Exercise prompt »
Among the lines of the data, copy those that hold "settings".
===== Available data =====
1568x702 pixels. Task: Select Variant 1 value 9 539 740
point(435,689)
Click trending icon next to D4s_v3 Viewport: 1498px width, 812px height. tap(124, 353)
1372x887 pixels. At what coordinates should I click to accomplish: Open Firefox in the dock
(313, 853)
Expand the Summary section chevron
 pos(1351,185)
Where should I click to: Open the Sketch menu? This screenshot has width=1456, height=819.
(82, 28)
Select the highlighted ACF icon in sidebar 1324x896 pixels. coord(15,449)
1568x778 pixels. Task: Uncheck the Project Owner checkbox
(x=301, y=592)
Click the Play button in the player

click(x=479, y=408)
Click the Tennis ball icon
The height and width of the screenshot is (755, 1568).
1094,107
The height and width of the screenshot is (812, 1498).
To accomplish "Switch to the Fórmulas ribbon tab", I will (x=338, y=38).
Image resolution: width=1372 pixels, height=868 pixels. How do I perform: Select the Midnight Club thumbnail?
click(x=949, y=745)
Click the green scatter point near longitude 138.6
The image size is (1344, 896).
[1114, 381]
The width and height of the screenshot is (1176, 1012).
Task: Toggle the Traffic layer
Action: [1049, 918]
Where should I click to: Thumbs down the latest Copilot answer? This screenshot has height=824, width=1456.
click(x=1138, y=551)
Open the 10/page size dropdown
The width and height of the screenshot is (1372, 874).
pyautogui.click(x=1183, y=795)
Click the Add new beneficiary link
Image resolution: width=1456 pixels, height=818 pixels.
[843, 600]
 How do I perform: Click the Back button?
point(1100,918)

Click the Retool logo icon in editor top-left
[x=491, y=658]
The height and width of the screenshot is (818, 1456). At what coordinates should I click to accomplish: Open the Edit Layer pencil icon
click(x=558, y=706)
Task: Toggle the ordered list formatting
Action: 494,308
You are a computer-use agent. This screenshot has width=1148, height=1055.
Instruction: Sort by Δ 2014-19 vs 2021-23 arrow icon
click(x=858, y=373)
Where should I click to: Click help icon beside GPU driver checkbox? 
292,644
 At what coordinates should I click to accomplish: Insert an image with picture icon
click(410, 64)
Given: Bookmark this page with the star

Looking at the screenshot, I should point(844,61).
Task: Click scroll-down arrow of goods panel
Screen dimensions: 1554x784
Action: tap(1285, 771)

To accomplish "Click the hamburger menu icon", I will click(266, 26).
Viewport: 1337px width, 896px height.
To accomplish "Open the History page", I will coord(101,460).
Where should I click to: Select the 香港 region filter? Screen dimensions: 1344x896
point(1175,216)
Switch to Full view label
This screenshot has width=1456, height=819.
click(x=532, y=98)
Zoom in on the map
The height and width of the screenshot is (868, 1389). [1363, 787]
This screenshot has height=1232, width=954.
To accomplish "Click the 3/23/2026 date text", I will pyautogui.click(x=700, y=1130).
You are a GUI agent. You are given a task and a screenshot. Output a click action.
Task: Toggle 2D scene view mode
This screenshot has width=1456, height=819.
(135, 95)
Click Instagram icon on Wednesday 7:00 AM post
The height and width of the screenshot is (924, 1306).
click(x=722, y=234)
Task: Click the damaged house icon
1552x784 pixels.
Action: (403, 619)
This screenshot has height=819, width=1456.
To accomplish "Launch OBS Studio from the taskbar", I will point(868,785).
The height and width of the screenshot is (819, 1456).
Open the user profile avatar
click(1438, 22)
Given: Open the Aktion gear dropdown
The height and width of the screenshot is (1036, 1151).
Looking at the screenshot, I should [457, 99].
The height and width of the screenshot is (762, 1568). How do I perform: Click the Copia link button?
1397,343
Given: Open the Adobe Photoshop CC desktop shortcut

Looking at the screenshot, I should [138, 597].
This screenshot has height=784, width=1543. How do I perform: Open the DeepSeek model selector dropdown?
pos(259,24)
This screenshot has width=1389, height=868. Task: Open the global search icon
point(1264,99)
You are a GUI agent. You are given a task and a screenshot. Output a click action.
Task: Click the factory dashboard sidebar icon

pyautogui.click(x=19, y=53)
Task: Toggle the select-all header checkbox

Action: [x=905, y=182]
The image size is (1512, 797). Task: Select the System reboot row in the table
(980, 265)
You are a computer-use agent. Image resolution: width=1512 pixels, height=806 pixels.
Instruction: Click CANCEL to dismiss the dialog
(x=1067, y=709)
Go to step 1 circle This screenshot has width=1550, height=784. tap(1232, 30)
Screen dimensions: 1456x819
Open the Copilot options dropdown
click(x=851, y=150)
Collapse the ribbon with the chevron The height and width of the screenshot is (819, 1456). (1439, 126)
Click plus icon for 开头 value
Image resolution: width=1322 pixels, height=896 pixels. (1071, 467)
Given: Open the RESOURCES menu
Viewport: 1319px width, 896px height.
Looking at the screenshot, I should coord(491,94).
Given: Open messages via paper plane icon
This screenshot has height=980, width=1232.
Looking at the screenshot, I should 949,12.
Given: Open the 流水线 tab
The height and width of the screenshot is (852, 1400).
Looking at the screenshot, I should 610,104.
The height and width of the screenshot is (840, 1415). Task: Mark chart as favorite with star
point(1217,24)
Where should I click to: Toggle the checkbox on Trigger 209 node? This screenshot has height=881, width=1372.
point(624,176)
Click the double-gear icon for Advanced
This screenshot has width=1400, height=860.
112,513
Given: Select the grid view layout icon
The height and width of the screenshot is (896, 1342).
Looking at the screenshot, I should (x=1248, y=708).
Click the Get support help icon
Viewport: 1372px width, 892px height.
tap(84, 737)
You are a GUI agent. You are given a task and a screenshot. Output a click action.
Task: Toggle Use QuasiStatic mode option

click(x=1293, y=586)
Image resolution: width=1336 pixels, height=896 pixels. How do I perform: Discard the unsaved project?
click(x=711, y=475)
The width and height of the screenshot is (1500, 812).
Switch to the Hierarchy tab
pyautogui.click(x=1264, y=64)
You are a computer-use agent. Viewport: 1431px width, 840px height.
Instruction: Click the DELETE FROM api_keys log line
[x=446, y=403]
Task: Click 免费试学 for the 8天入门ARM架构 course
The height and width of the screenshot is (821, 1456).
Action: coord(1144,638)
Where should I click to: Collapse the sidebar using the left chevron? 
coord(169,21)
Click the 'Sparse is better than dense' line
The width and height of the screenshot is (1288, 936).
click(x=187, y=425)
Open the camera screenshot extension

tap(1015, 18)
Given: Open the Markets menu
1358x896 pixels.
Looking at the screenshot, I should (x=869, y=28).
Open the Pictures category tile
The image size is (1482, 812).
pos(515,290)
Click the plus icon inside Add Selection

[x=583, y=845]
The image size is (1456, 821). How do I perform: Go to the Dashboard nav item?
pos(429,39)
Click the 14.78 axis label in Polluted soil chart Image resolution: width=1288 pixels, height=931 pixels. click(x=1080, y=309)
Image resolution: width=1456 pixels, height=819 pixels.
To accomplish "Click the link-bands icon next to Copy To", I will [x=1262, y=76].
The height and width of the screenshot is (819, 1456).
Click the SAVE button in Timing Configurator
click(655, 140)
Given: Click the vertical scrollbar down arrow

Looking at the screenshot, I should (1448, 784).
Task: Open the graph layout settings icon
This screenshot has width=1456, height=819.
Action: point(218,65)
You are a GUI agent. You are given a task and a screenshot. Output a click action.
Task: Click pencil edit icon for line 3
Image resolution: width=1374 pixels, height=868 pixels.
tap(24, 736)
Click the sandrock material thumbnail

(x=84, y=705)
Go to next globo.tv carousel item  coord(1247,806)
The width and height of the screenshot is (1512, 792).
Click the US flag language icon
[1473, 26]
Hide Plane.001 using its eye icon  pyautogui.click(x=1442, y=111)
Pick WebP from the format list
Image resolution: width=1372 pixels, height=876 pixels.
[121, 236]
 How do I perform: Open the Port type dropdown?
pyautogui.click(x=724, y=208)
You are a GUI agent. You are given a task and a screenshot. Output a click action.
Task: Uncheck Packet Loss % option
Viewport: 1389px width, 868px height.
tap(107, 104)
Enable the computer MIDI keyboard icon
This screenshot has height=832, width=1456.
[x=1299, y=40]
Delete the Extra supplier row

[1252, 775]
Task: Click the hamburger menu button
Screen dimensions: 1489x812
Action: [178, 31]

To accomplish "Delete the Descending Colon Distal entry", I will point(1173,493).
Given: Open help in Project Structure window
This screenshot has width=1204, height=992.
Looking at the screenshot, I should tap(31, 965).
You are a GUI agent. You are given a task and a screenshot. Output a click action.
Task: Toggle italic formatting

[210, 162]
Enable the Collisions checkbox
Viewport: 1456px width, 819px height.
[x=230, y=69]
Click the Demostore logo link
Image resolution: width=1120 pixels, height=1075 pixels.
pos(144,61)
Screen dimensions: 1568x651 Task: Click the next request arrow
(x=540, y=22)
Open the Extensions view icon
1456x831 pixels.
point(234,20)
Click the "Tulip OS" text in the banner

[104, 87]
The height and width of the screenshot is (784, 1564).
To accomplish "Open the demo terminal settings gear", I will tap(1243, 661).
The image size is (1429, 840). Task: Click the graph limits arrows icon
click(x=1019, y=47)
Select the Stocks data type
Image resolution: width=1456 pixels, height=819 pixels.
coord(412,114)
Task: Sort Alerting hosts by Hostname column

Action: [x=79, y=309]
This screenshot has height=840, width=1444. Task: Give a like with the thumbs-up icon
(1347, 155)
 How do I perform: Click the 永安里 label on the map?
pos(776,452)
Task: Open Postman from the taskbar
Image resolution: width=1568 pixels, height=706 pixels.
=====
Output of the exercise »
Task: Open the graph layout settings icon
To accomplish "Open the demo terminal settings gear", I will tap(1243, 661).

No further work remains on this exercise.